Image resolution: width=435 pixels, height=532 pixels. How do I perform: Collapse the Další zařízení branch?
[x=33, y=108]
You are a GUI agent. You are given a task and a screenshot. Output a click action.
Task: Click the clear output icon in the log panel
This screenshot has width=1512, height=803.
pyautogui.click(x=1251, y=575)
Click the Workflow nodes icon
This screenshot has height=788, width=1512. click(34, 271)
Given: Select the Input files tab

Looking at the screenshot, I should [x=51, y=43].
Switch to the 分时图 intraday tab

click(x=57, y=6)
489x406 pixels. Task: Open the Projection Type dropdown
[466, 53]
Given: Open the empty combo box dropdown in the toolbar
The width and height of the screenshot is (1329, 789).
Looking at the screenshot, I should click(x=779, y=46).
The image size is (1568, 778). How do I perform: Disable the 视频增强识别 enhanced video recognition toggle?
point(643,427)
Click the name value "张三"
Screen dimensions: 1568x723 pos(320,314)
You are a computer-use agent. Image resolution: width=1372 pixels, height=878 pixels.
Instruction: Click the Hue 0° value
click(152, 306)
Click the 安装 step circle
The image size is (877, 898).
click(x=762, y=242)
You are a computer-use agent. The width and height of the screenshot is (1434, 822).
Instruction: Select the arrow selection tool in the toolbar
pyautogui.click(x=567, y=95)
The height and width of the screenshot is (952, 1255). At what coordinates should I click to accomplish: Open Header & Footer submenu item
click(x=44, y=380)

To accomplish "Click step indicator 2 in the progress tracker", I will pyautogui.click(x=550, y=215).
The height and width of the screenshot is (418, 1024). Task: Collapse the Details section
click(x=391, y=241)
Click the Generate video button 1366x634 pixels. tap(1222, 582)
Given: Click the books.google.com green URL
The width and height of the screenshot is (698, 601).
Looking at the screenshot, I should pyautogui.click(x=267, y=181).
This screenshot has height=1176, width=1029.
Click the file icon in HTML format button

[THE EXERCISE] Copy out the rows from the line containing "The height and width of the screenshot is (418, 1024)." up to and including the line containing "should pyautogui.click(x=267, y=181).", reproducing each line as it appears.

[ANSWER TO THIS TASK]
The height and width of the screenshot is (418, 1024). Task: Collapse the Details section
click(x=391, y=241)
Click the Generate video button 1366x634 pixels. tap(1222, 582)
Given: Click the books.google.com green URL
The width and height of the screenshot is (698, 601).
Looking at the screenshot, I should pyautogui.click(x=267, y=181).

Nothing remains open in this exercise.